Ce petit détour par l’histoire permet ainsi d’éclairer le contexte ancien de questions actuelles.
Abstract
Nowadays, a question still subsists: does a code, considered as the result of reflecting upon the Law as a scientific object, have to be a rational entity which complies with a practical and preestablished logic or is it simply a compiled work of normative legal sources, presented as a compact format which is easily accessible?
This question remains at the heart of the matter when comparing the French and the common-lawyer attitudes on the general purpose of codification. It had been already considered when the French royal power initiated the process of putting into writing the legal rules originating from the customary law. The reader is therefore invited to follow different stages of the historical evolution of the codification, from the middle-ages up to the Napoleonic 1804 Civil Code. The first step was initiated by practitioners (mostly judges) who, as early as in the 12th century, put into writing the customary law they applied in their judgements. The urgent need of having at its disposal a comprehensive normative corpus which presented an easier access to customary rules of law, led the royal power to order, in the middle of the 15th century, an official codification of the customary laws of the "sundry countries of the realm."
This codification enabled to reach a further stage.

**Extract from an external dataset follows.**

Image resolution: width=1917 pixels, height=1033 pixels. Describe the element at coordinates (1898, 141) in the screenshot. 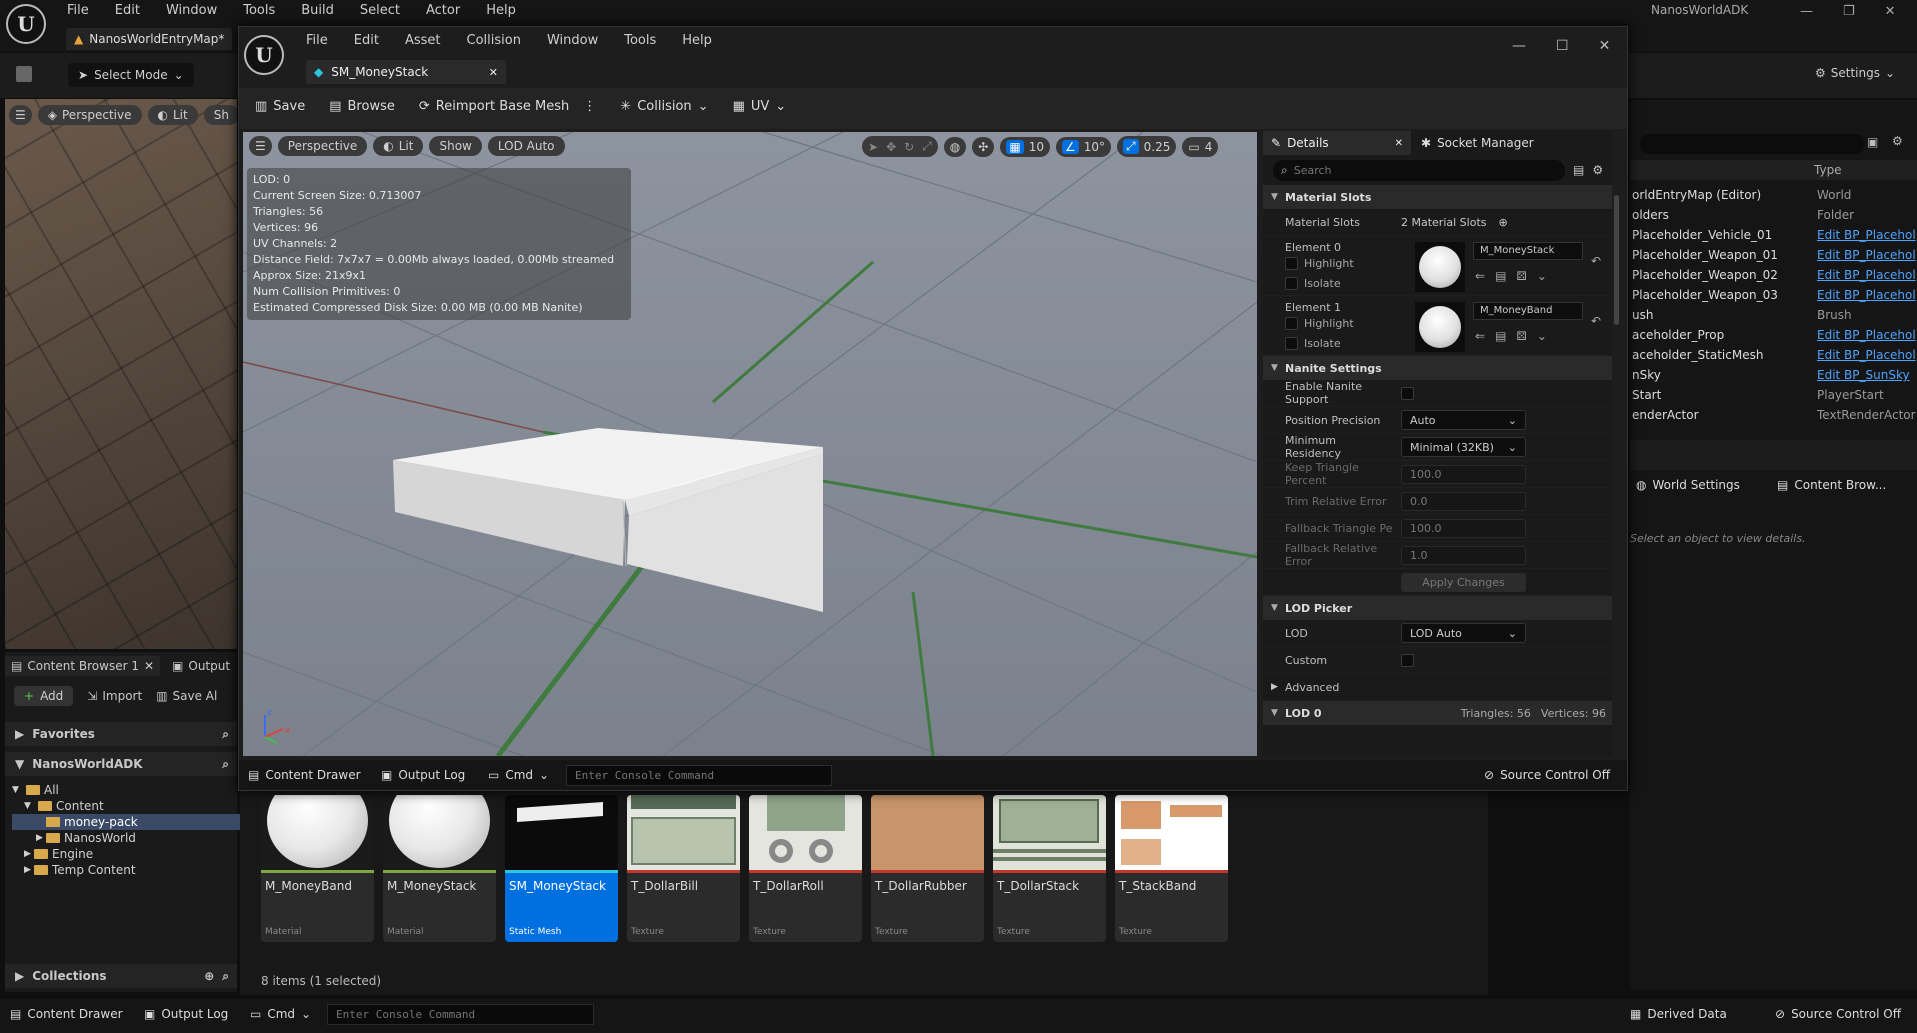

I see `outliner-settings-icon: ⚙` at that location.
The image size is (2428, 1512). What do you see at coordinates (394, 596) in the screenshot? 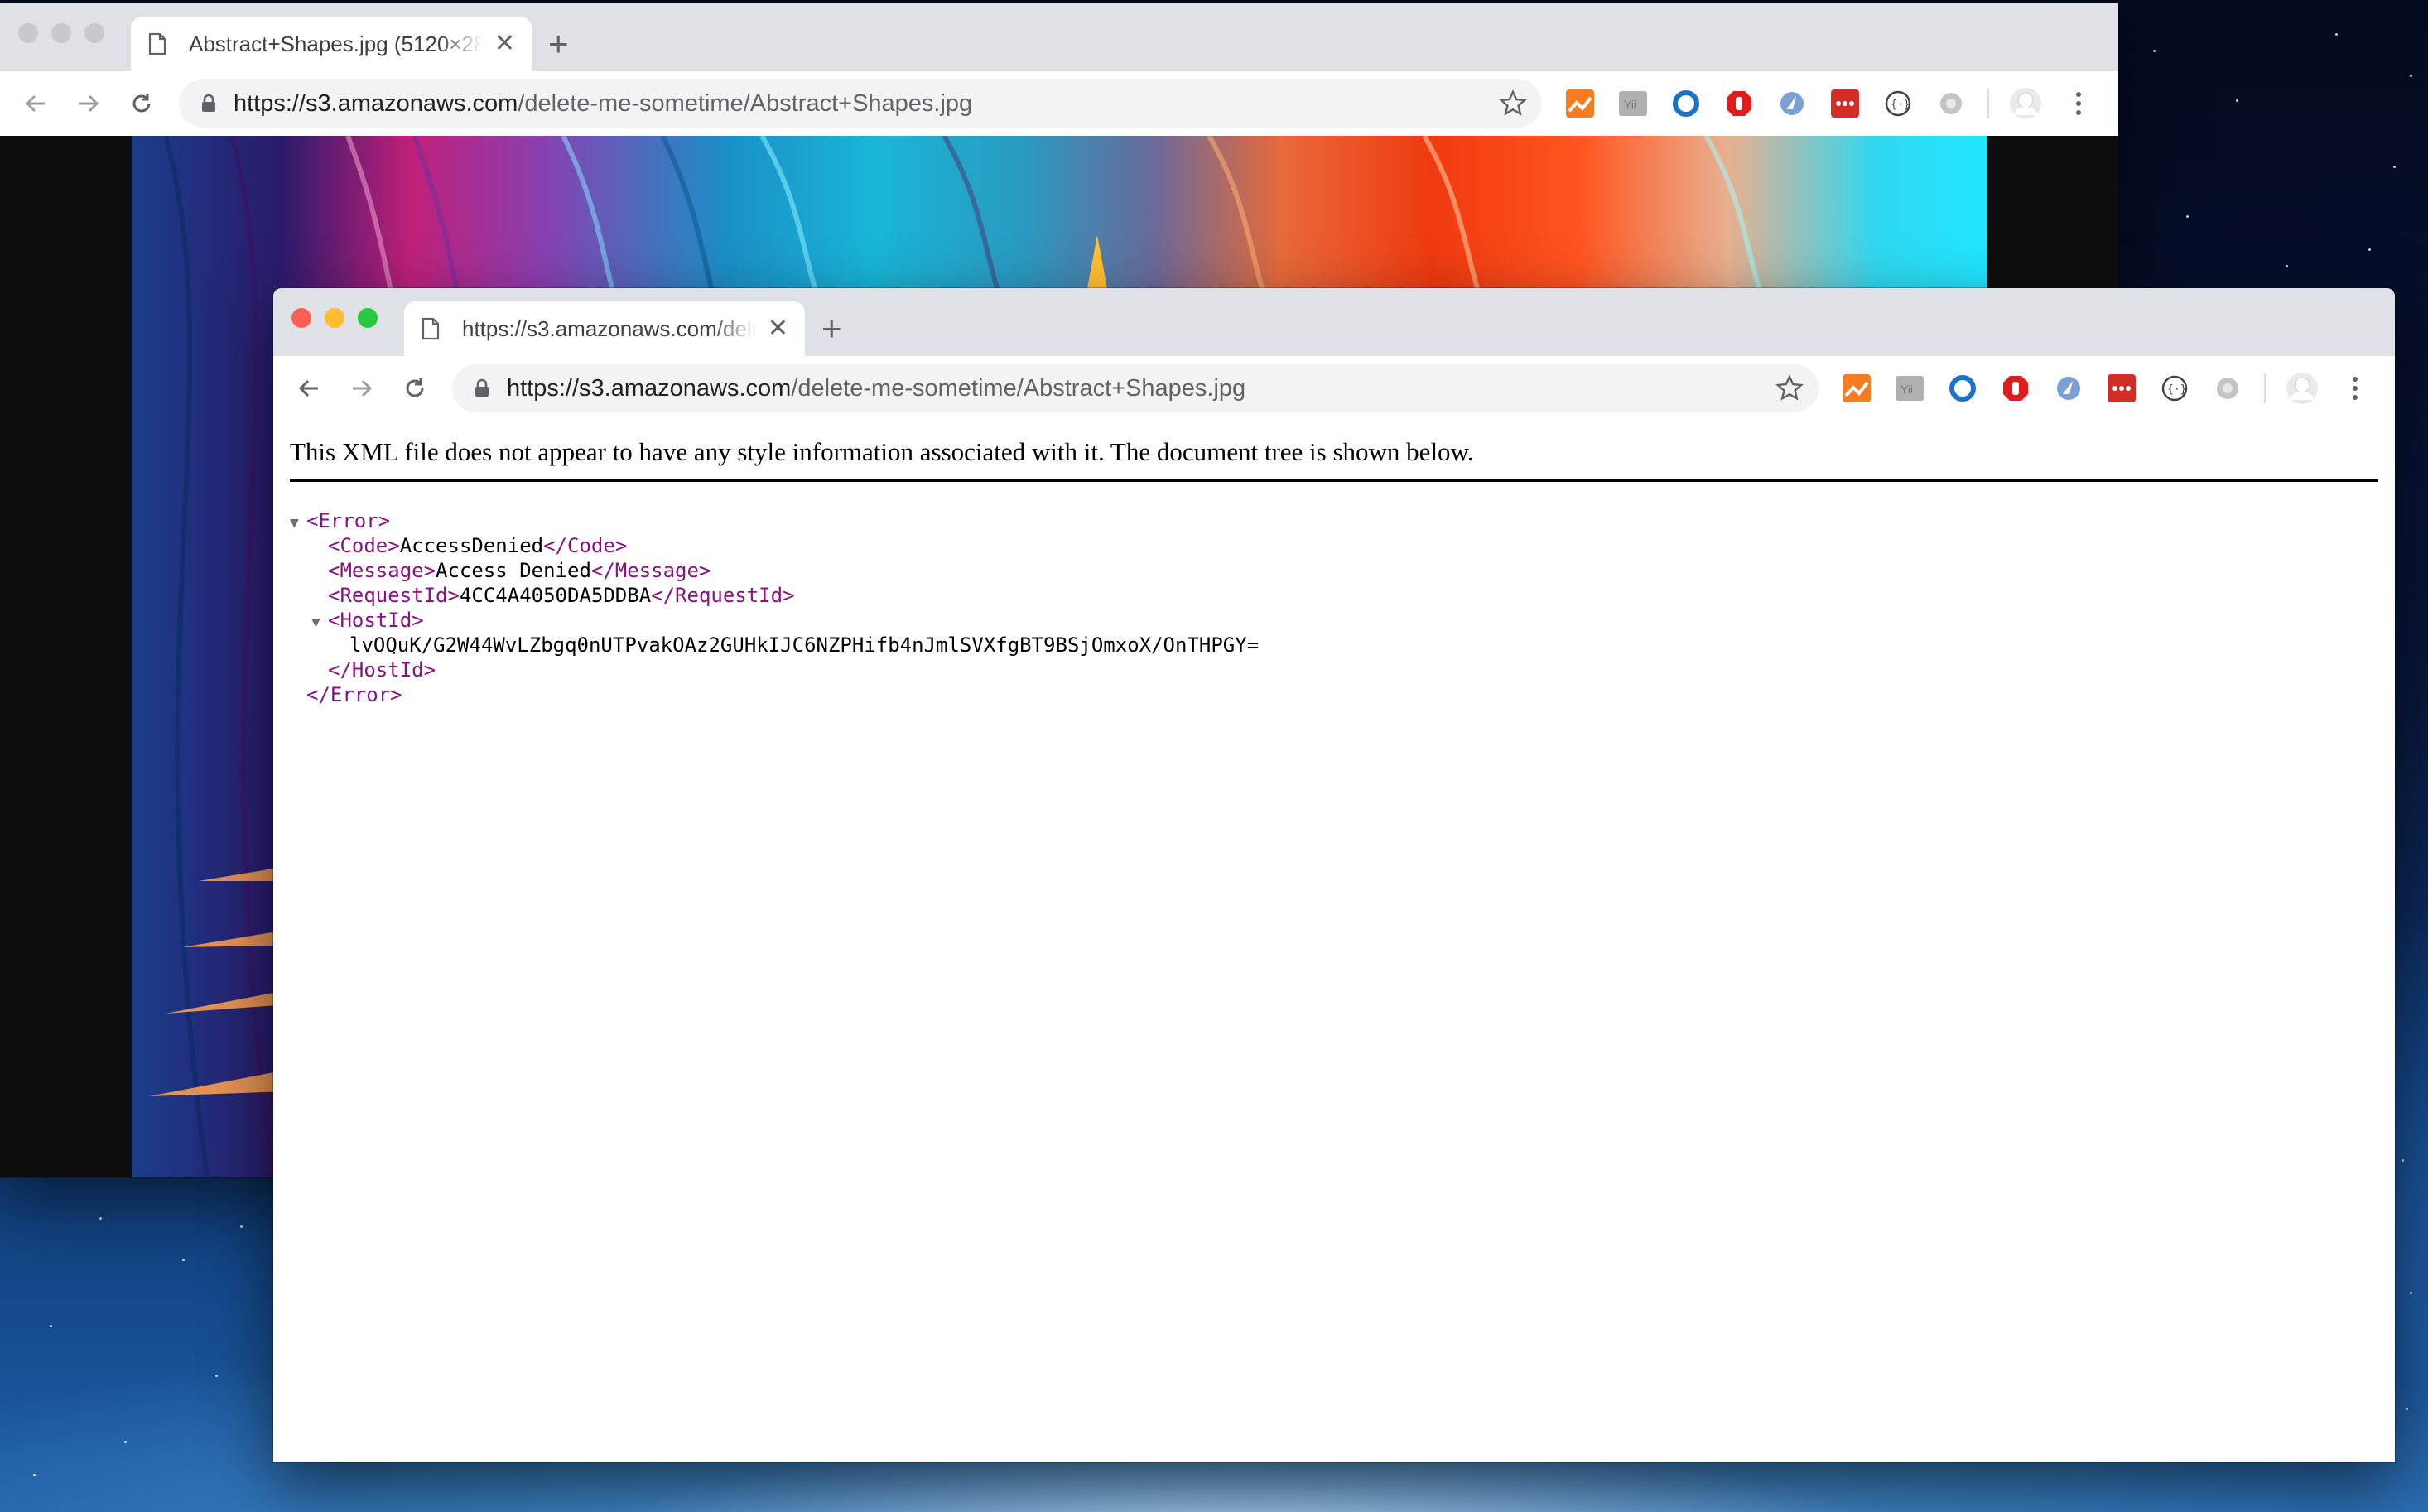
I see `xml-tag: <RequestId>` at bounding box center [394, 596].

The fact that the law was now considered, scientific matter, gave rise to works of comparisons and to searching for the rationality of the rule considered individually and as a whole. From these apparently ill-assorted sets of rules, the idea that these rules were inspired by a common background or a common spirit progressively emerged. This was certainly the major impulse which was to lead to the quest for a legal and normative unity. The codification could be planned as such and was initiated by King Louis XIV who promulgated his "great Ordinances" from 1667 up to 1685. King Louis XV continued the codification but cautiously. Nevertheless the royal statutes were the only legal rules to be concerned by these codifications, the customary rules being put aside.
The principle of a unique and unified Civil Code was clearly laid down in the beginning of the 1789 Revolution but it could not succeed before the Napoleonic times where the 1804 Civil Code was promulgated. The French Civil Code is today a bisecular Code and the question of its revision or of its entire remodeling is regularly asked but unceasingly postponed. However, the Canadian province of Québec could have shown the way when it let a new Civil Code be promulgated in 1994. Moreover, the modern "codes" which are published are not codes at all, they are only compiled statutes or by-laws without any logical organization. The principle of codification still instigates many unanswered questions.
A brief history review may help to explain and to answer some pertinent questions for our times.